» **WHAT YOU NEED TO DO**: A single number is the answer: the count of lines in these records with "accomplish" in them.

» **INPUT**:
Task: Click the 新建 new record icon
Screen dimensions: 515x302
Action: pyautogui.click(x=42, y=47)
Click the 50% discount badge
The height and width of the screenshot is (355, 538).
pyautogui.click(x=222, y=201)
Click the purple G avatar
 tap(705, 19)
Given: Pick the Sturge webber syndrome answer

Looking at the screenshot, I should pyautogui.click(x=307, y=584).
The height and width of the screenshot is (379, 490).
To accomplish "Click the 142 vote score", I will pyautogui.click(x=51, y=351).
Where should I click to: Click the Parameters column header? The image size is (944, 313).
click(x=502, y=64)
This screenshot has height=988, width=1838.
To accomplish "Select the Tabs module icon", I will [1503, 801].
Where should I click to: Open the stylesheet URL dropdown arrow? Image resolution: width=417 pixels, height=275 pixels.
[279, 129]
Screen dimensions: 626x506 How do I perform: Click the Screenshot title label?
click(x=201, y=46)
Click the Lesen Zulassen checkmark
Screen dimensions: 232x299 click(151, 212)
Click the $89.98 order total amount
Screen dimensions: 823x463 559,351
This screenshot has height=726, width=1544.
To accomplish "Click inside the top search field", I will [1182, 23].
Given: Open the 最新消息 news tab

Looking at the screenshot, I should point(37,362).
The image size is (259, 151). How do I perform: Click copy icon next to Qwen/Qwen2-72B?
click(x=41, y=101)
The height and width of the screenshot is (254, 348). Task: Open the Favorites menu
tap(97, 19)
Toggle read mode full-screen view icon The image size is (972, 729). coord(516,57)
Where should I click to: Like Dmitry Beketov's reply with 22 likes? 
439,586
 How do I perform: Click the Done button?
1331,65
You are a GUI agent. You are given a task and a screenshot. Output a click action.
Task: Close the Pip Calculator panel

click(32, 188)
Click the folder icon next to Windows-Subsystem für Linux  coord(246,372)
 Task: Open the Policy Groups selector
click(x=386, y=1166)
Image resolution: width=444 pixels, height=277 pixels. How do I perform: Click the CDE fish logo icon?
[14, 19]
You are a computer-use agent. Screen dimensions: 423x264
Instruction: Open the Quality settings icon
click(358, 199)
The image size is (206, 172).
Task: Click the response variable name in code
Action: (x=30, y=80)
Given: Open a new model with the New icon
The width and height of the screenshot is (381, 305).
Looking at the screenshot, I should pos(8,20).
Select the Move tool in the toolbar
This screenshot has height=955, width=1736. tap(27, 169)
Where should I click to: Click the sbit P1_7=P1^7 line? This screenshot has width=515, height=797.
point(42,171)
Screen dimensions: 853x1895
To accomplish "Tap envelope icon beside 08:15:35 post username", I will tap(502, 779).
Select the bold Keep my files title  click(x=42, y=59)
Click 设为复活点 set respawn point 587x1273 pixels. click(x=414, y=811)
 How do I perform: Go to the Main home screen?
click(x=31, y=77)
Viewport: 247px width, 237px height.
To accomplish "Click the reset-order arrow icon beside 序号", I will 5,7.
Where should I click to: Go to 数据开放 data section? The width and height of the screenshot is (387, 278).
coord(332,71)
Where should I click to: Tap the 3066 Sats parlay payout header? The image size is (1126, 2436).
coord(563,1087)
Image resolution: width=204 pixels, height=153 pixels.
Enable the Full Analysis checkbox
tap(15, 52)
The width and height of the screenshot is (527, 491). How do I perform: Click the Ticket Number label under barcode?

» **WORKED SOLUTION**: 5